Shortly after LensCulture spoke with NPR, the magazine issued a new apology on Facebook:
“We condemn the lack of ethical standards used to create the photograph in question, and we apologize for publishing the photograph (which should never be published anywhere).”
Renowned photojournalist Donna Ferrato agrees that the photo is not appropriate in any context.
“There’s no editorial value at all to this image. It’s sensational, and it’s incredibly damaging to the victim,” says Ferrato, who was one of the first to document domestic violence in the U.S.
“When I first saw the photo used in the ad by LensCulture, I was really devastated,” she says. “It disgusted me that there are two men in the room with this young girl. There’s the ‘client,’ paying to have sex with her. And behind the client, stands the photographer, who has been paid, through grant money, to take photographs of the girl being used.
“All this photo says is, ‘We men are in power, and we can do anything we want. The photographer can do anything he wants,’ ” Ferrato adds.
Last week, Datta, the photographer, posted a comment about the photo and the controversy to his Facebook page, which has been taken down.
In the statement, he said he was “horrified” that the photo was used to promote a competition. And the girl in the photo “is now an adult and has given her consent to use her photo.”
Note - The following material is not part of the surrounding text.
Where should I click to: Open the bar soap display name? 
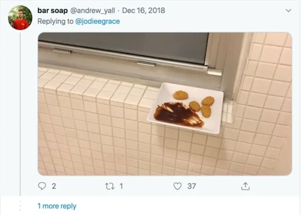(52, 11)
Datta also defended the image of the girl:
She asked me to photograph this interaction — fully aware of my intention to publish this story widely in an attempt to create constructive awareness … Where some see the image and point to the anonymity of the client and apparently undignified exposure of an underage girl, I see the astounding resilience of a young woman who takes ownership of her reality — unlawful, deplorable and bleak though it is — and determines to be more than what her circumstances have forced upon her. I see a woman who wants to speak directly to viewers, saying if you actually want to understand my perspective “then look into my eyes and see what I feel.”
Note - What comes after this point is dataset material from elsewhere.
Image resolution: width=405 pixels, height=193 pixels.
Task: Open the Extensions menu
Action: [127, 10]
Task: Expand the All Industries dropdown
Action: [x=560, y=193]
Human rights activist Godden doesn’t agree with Datta’s choice of showing the girl’s face in the photo. He says that shocking photos such as this one aren’t helping girls in Sonagachi, trapped as child sex slaves.
“Protection of children is always top priority,” Godden says. “If this photo was exposing a practice that was unknown or hidden, then you could possibly justify exposing a child’s identity to document what’s happening.”
Such an exception was made recently with child and adult slavery issues in the fishing industry in Southeast Asia and construction in the Middle East, Godden says.
Another example is Nick Ut’s iconic war photo, showing a 9-year-old girl, naked, running away from a napalm attack in Vietnam. Historians credit that photo with changing the public’s opinion about the war.
In the case of child slaves in Sonagachi, Godden says, the problem has been well known to activists and governmental officials for years.
“Human rights activists have been working on this issue for decades,” he says. “Awareness is not the problem, in my opinion. Now it’s about technical support to these girls and countering corruption in those country. It’s not about shocking photos.”